Wednesday, November 3rd, 2021 | 1pm - 3:45pm et

Virtual Event

Amir Rouhollahi, PhD

He/Him/His
Postdoc Fellow
Surgery
Cardiac Surgery
Aortic stenosis analysis using a novel fully automatic AI powered toolbox

Principal Investigator: Farhad Nezami

Authors: Amir Rouhollahi, James Willi, Jonathan Brown, Tsuyoshi Kaneko, Elazer Edelman, Farhad Nezami
Lay Abstract

As the population ages, valvular diseases such as calcification of aortic valves also known as aortic stenosis, are becoming more prevalent mandating updated therapy such as recently acclaimed catheter-based prosthetic valve implantation. Clinical decisions to choose between surgery and minimally-invasive intervention, and procedural setting for the latter, are still at the discretion of clinicians and not properly informed by patient-specific anatomy and disease state. We have developed a novel image processing technique powered by machine leaning algorithms to delineate the morphology and distribution of calcium in patients with valvular disease and predict major possible complications for patients treated with prosthetic valves. The extent of calcium and localization were quantified with novel geometrical metrics weighted by calcification distribution patterns to better classify patients and guide therapy. The resulted information for calcium characterization will be correlated with device performance metrics and clinical outcomes for the patients to relate geometrical features with clinical observations. Engineering tools akin to what developed herein provide indispensable means for digital medicine and individualized therapy wherein physics-informed measures of disease state would provide insightful inputs for clinical decision making and therapy planning. Such digital substrates as well provide unique platforms to design and develop emerging medical devices.

Scientific Abstract

Aortic valve stenosis (AS), the most prevalent valvular heart disease in developed countries, is a condition characterized by substantial calcification of the leaflet and often surrounding aortic tissues.
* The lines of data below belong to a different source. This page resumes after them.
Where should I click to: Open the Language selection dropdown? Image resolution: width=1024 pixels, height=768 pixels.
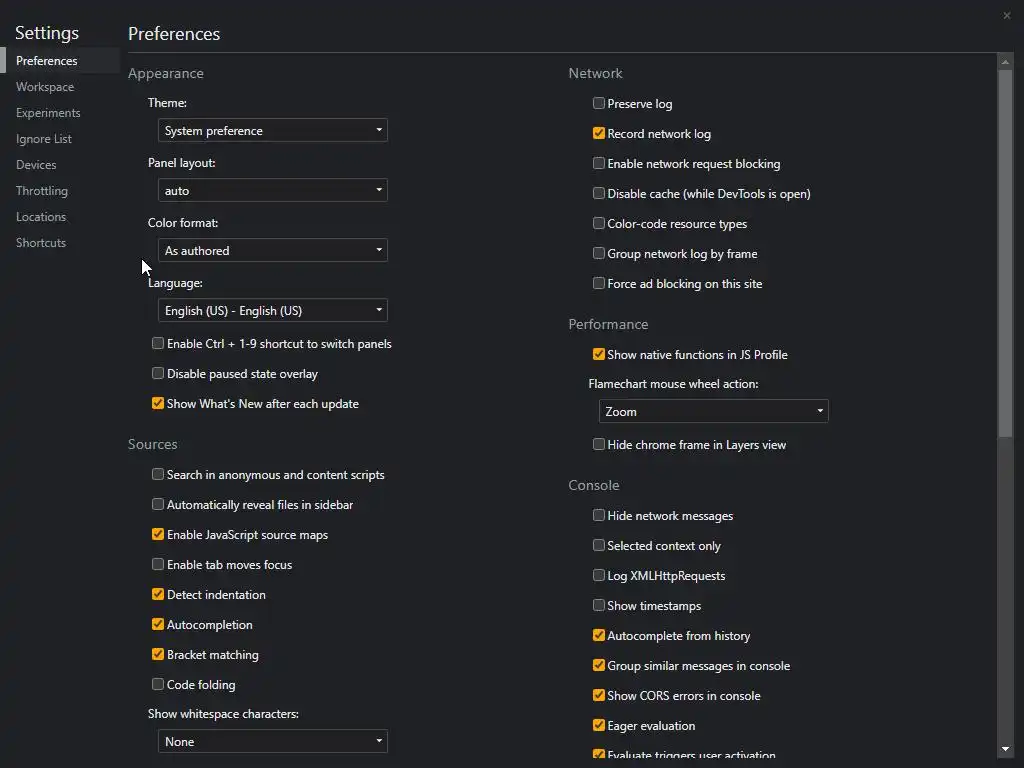coord(272,310)
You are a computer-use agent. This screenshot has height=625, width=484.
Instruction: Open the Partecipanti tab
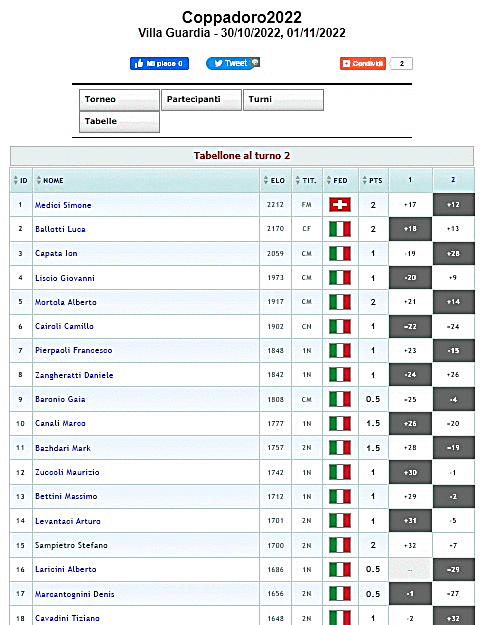point(201,100)
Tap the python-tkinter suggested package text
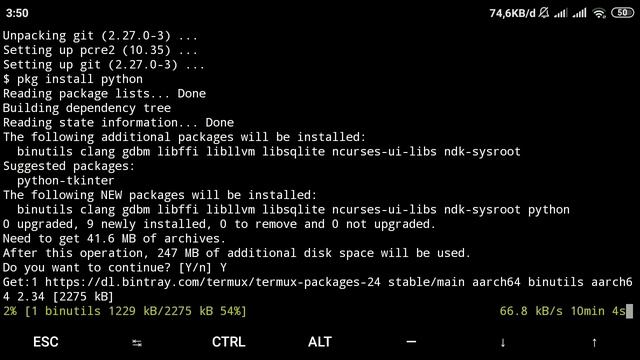 [x=66, y=181]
Surgical aortic valve replacement (SAVR) is increasingly complemented by transcatheter aortic valve implantation (TAVI). Yet, adverse clinical events associated with the design of prosthetic valves and interventional guidelines are compromising theTAVI application. Engineering approaches, including physics-informed image processing algorithms, are being leveraged to optimize the design of emerging prosthetic devices and update interventional guidelines. Herein, we introduce a fully automatic analysis of calcification morphology and distribution to predicts the outcome for the given clinical image. Medical images were obtained through internal IRB to secure chest CT for >100 AS patients and exported in DICOM format. After adequate image preprocessing, automatic segmentation of both cusps and calcifications were conducted. This fully automatic algorithm detects the patient-specific geometry of valve as well as its landmarks and, extracting the morphology of calcification, quantifies its distribution pattern relative to non-coronary as well as left and right coronary cusps. Such unique approach would allow grouping AS patients according to calcium morphology to attribute clinical events and the response to TAVI to calcium extent and phenotype.

Clinical Implications
We developed a tool which allows insightful risk stratification strategies and quantified inputs to enhance clinical decision making and therapy planning. It will be further extended leveraging AI-powered algorithms to provide real-time calcium characterization beyond traditional approaches.